ADNAN OKTAR: “Allah'a iman edin, O'nun elçisi ile cihada çıkın” diye bir sûre indirildiği zaman onlardan servet sahibi olanlar, senden izin isteyip: “BİZİ BIRAKIVER, OTURANLARLA BİRLİKTE OLALIM” DEDİLER. (Savaştan) Geri kalanlarla birlikte olmayı seçtiler. Onların kalbleri mühürlenmiştir. Bundan dolayı kavrayıp-anlamazlar. (Tevbe Suresi, 86-87)
Şimdi bu kişilere desen ki “hacca gideceğiz”, “hep beraber gidelim” derler sevinçle. Namaz kılacağız dersen senin kıldığın namazı beğenmez detaylar ister. Ama “Allah’ın dini dünyaya hakim olsun” deyince deliriyor, onu istemiyor. Servet sahibi parasını da korumak istiyor parasını vermek de münafıkların canını yakan ikinci konudur. Münafıkları kızdırmak isteyenler İttihad-ı İslam'dan bahsetsinler.
Sayın Adnan Oktar'ın 31 Ağustos 2010 tarihli röportajından Tevbe Suresi ile ilgili açıklamalar.
ADNAN OKTAR:Oktar Hocam, anlat.
OKTAR BABUNA: Estağfurullah Hocam. Bir ayet daha okuyorum Hocam, münafıklarla ilgili.
ADNAN OKTAR: Oku evet.
OKTAR BABUNA: Şeytandan Allah’a sığınırım. “’Allah'a iman edin, O'nun elçisi ile cihada çıkın’ diye bir sûre indirildiği zaman onlardan servet sahibi olanlar, senden izin isteyip: ‘Bizi bırakıver, oturanlarla birlikte olalım’ dediler. (Savaştan) Geri kalanlarla birlikte olmayı seçtiler. Onların kalpleri mühürlenmiştir. Bundan dolayı kavrayıp-anlamazlar.” (Tevbe Suresi, 86-87)

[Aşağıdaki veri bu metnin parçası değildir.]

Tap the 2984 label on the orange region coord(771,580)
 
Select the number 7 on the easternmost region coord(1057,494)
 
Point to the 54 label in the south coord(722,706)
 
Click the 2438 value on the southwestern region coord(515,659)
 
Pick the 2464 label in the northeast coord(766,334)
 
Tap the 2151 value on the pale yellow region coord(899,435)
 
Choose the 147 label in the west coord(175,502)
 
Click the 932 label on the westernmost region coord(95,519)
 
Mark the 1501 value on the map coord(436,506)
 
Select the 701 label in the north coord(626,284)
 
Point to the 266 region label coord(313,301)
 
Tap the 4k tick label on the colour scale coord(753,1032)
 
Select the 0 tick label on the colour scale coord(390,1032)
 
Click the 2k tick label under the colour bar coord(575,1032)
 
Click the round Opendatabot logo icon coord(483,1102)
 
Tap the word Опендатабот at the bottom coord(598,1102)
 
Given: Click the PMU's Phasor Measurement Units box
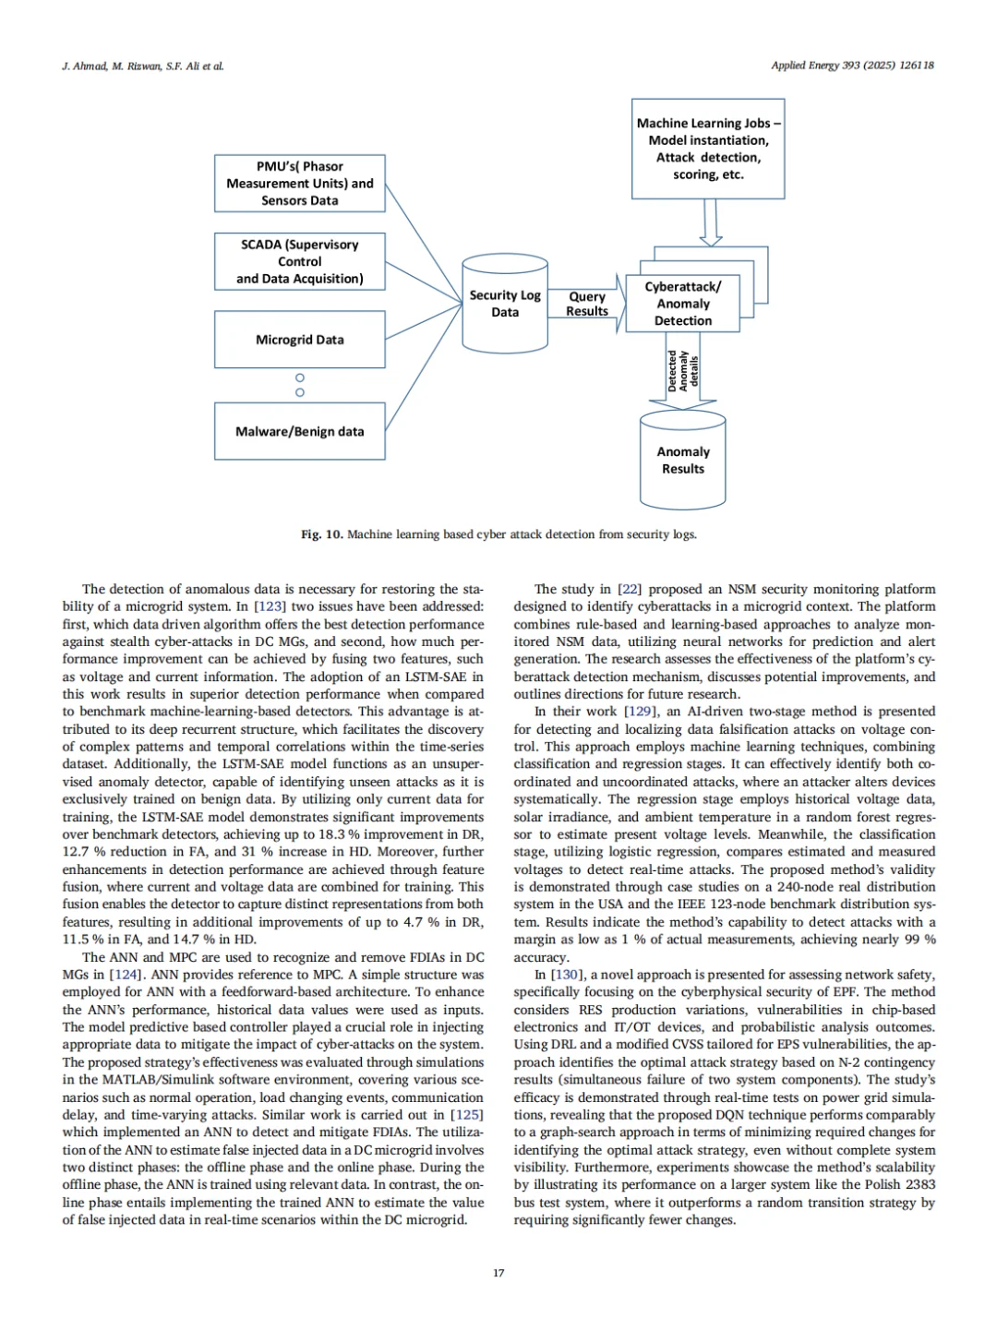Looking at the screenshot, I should pyautogui.click(x=299, y=183).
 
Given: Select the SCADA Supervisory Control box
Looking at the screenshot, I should pyautogui.click(x=299, y=261).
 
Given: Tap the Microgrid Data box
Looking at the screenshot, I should pyautogui.click(x=299, y=340).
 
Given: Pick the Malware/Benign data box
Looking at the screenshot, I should pyautogui.click(x=299, y=431).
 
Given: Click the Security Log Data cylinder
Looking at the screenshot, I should pyautogui.click(x=504, y=304).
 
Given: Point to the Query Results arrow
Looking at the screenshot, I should pyautogui.click(x=587, y=304).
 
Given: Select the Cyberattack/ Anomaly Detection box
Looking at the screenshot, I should pyautogui.click(x=682, y=304).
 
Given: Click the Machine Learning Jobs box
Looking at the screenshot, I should pyautogui.click(x=708, y=149).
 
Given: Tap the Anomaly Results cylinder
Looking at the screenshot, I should pyautogui.click(x=682, y=460).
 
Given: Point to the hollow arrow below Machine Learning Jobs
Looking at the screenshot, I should pyautogui.click(x=710, y=222).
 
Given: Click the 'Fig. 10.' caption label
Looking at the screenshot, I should pyautogui.click(x=321, y=534).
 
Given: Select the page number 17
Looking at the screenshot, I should pyautogui.click(x=498, y=1273).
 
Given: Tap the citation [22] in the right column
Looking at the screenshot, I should pyautogui.click(x=629, y=589).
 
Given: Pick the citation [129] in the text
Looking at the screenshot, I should pyautogui.click(x=640, y=712).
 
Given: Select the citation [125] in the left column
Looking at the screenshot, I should pyautogui.click(x=467, y=1115).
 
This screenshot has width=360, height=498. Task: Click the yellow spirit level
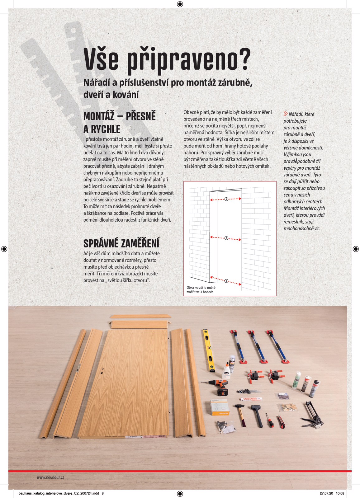coord(209,350)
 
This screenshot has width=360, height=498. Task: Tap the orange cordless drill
coord(219,386)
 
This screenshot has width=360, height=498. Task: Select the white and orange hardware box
coord(219,408)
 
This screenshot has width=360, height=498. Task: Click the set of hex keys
coord(245,391)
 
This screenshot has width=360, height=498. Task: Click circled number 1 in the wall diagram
coord(226,199)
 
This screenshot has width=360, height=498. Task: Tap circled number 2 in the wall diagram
coord(226,238)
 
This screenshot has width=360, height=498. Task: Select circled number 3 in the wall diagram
coord(226,281)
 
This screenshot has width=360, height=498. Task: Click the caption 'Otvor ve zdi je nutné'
coord(201,288)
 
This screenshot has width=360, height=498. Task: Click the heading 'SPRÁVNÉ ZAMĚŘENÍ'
coord(121,243)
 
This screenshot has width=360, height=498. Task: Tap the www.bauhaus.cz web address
coord(50,477)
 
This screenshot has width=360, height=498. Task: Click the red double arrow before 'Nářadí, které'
coord(286,114)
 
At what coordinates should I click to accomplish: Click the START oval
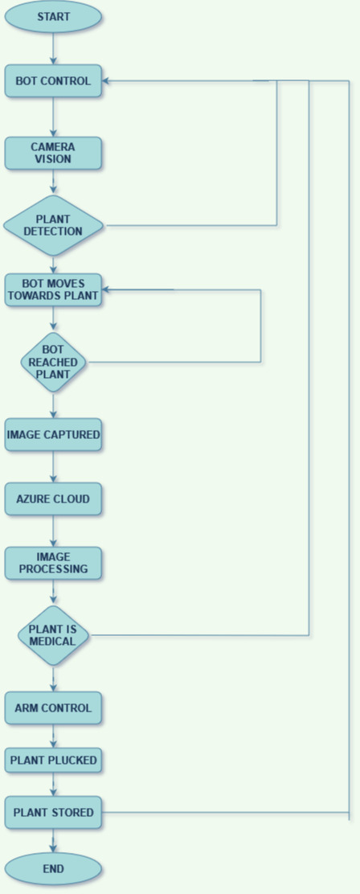pos(53,17)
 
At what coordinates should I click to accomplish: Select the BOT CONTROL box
pos(53,81)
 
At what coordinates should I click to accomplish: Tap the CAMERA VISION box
pos(53,153)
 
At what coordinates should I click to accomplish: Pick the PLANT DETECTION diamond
pos(53,225)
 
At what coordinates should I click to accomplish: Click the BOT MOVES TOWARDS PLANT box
pos(53,289)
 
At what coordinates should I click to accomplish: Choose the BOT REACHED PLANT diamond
pos(54,362)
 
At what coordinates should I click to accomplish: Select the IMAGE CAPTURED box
pos(53,434)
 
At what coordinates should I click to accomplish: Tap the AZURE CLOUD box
pos(53,499)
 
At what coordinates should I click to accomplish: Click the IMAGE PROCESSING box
pos(53,564)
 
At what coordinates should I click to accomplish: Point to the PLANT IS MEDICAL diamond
pos(53,635)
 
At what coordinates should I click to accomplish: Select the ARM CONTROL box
pos(53,708)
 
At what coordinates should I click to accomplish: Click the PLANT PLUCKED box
pos(53,760)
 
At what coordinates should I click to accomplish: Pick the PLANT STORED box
pos(53,813)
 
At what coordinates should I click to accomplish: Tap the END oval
pos(53,869)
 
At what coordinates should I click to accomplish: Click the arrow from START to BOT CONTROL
pos(54,49)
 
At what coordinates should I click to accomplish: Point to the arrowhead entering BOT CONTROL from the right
pos(107,81)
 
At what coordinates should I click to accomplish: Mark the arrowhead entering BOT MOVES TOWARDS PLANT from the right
pos(107,289)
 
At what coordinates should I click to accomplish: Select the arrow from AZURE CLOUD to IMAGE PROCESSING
pos(54,531)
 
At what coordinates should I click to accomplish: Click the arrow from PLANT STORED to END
pos(54,841)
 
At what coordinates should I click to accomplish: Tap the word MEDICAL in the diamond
pos(53,642)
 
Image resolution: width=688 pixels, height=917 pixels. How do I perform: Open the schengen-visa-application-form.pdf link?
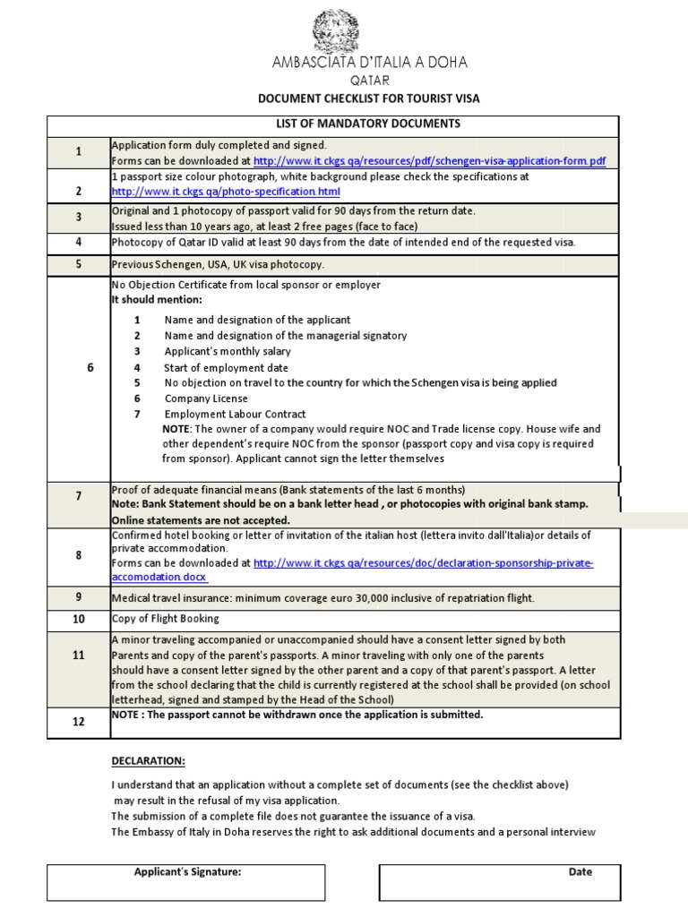tap(429, 161)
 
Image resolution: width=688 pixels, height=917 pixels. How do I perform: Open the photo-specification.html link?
tap(226, 192)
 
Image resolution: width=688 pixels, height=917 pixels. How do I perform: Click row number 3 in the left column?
tap(79, 217)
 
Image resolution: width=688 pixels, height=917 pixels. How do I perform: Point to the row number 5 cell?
tap(79, 264)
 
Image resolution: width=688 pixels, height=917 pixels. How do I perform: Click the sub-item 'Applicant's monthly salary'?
tap(228, 351)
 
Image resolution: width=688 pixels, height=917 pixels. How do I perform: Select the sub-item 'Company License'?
tap(206, 399)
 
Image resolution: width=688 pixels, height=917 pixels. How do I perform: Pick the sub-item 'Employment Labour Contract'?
tap(235, 414)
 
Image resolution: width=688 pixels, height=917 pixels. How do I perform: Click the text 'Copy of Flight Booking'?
tap(165, 619)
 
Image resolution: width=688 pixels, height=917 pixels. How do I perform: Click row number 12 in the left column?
tap(79, 722)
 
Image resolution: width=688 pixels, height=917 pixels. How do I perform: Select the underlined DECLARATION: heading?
tap(148, 761)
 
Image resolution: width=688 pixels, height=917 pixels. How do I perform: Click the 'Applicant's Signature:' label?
tap(187, 871)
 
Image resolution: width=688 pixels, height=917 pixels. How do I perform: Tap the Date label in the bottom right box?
tap(580, 871)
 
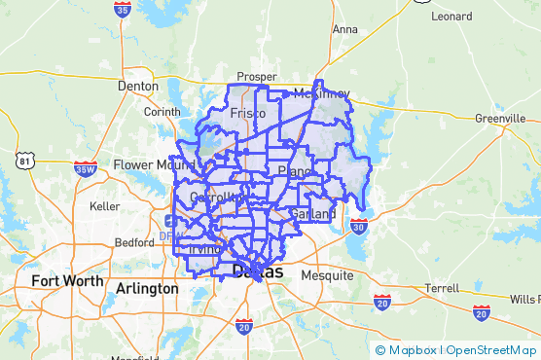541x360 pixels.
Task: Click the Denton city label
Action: click(137, 86)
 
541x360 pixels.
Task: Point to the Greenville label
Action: click(500, 119)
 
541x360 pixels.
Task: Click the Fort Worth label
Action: click(66, 281)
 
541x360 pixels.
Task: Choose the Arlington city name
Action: click(147, 289)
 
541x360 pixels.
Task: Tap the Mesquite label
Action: click(327, 275)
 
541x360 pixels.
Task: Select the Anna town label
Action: click(344, 29)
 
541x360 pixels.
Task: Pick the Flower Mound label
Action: click(148, 164)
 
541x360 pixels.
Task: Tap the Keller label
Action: click(104, 206)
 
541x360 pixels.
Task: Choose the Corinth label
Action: click(162, 112)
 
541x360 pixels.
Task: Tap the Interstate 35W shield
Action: click(86, 169)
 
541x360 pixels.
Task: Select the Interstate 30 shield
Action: click(359, 226)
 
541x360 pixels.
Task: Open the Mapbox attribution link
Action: click(409, 350)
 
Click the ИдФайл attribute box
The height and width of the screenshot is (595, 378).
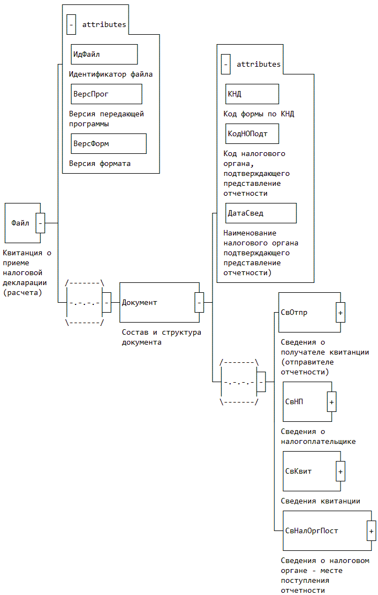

ADNAN OKTAR: Bakın, gördünüz mü? Şimdi bu adama desen ki; Hacca gideceğiz. “Hep beraber gidelim” der, sevinçle. “Namaz kılalım” diyorsun, yani adam senin kıldığın namazı beğenmiyor. “Öyle namaz kılınmaz, bak beni bir gör” diyor. Sarık on dört metre, cübbe yine öyle. Böyle derin huşu içinde güya kılıyor namazını. Onların hepsini yapıyor. “Allah’ın dini dünyaya hakim olsun” dediğinde, deliriyor. Aklı atıyor yani, manyağa dönüyor. Onu istemiyor, görüyor musun onu? Bir de servet sahibi. Paraya da zarar gelmeyecek yani zenginlik de olsun, inşaAllah. Biraz verecek ama o da çok canını yakıyor. İkinci dereceden çok canını yakan da para vermektir münafığın.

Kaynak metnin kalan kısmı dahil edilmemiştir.